CA Lyon, 7e ch. A, 3 mars 1995, n° 157

LYON

Arrêt

Confirmation

COMPOSITION DE LA JURIDICTION

Président :

M. Dulin

Conseillers :

MM. Fayol-Noireterre, Gouverneur

Avocat :

Me Sportouch.

TGI Lyon, 5e ch., du 2 juill. 1993

2 juillet 1993

Par jugement en date du 2 juillet 1993, le Tribunal de grande instance de Lyon a retenu D dans les liens de la prévention du chef d'avoir, le 4 février 1992 à Champagne-au-Mont-D'or:

- étant gérant de la SARL X, exploitant le magasin à l'enseigne Z, réalisé et diffusé une publicité au moyen d'un affichage comportant des allégations, indications ou présentations fausses ou de nature à induire en erreur, portant sur l'existence, les qualités substantielles, prix et conditions de vente ainsi que sur la portée des engagements pris par l'annonceur, en l'espèce, sur l'existence et l'importance des réductions consenties sur un canapé trois places, modèle 025 ou un salon 5 places, en engageant une opération "Prix ouverture" avec l'annonce de "Prix Barrés", alors que les prix de référence n'avaient pas été effectivement pratiqués ;

Et par application des articles 44 de la loi 73-1193 du 27 décembre 1973 et 1er de la loi du 1er août 1905, 463 du Code pénal, 749, 750 du Code de procédure pénale l'a condamné à:

Cinquante mille francs d'amende,

A ordonné la publication du jugement par extrait, dans "Le 69" aux frais du condamné, au coût maximum de 5 000 F HT,

Le prévenu étant redevable du droit fixe de procédure et la contrainte par corps fixée conformément à la loi.

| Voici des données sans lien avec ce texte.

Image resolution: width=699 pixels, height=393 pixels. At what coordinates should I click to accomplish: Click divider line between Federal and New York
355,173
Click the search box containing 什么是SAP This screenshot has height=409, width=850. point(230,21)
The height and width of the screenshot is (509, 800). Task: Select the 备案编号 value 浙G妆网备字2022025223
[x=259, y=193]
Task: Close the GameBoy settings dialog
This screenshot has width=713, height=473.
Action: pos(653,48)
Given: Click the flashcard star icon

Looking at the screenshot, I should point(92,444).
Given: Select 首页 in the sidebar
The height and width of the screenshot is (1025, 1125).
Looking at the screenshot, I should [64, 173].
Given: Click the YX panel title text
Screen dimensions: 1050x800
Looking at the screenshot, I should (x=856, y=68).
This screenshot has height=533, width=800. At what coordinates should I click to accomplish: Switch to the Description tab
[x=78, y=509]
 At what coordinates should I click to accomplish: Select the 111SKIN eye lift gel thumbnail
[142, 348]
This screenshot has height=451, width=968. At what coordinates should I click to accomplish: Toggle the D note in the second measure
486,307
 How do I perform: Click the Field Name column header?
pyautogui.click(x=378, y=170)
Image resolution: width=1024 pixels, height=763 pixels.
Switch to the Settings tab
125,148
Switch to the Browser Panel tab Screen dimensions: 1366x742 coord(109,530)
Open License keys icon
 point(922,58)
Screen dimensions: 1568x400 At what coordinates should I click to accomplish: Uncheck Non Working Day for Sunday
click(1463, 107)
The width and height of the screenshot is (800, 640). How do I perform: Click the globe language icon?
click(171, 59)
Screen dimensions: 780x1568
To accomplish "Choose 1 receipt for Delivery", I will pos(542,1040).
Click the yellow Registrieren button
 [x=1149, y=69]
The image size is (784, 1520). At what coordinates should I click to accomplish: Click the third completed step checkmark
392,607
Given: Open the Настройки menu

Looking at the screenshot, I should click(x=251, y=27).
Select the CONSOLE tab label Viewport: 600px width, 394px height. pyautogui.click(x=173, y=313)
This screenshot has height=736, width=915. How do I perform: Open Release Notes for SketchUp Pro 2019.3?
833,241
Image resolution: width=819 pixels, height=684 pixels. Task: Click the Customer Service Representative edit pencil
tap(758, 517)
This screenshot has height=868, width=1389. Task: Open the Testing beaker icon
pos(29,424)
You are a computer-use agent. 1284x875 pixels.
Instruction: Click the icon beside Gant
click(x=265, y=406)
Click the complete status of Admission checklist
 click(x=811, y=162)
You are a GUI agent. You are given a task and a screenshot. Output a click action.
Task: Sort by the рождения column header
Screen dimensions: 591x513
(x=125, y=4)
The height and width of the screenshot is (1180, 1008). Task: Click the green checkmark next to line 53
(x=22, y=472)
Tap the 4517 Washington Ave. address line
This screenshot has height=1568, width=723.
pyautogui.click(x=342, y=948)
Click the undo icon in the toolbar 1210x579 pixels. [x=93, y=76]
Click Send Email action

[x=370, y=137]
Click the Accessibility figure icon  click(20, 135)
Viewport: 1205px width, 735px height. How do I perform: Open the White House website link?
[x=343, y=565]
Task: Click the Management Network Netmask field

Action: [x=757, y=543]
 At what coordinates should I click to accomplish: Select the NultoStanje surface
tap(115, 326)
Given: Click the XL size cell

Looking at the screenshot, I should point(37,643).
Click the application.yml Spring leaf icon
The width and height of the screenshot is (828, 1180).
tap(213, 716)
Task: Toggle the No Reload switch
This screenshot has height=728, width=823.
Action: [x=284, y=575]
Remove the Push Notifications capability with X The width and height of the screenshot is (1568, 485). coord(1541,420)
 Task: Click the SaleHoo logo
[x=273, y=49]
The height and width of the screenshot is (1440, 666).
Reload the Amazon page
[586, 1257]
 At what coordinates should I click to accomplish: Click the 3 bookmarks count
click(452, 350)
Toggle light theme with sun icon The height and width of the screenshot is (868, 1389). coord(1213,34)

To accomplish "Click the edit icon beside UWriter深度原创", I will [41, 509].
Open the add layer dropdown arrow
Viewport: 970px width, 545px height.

Le même jugement a relaxé H pris en qualité de responsable de la même SARL, du chef de la même prévention.

Attendu que les appels interjetés par le prévenu Gabriel D et par le Ministère Public à l'encontre de Gabriel D et de Jean-Noël H sont recevables en la forme;

Attendu qu'il résulte de l'enquête et des débats les faits suivants:

Le 4 février 1992, les services de la Direction Générale de la Concurrence, de la Consommation et de la Répression des Fraudes effectuaient un contrôle au magasin Z de Champagne au Mont d'Or (Rhône), dirigé par Jean-Noël H et exploité par la société à responsabilité limitée X dont le gérant est Gabriel D, et constataient qu'une opération publicitaire prix ouverture était engagée. Parmi les articles proposés à la vente, un canapé trois places, référencé 025 vachette, portait un prix de référence de 24 000 F et un prix réduit de 9 500 F pour l'achat d'un salon cinq places; or après vérification des factures et des bons de commande, ces services relevaient que du 2 novembre 1991 au 17 janvier 1992, le prix de référence n'avait jamais été pratiqué et constituait donc un prix fictif pour l'acquéreur.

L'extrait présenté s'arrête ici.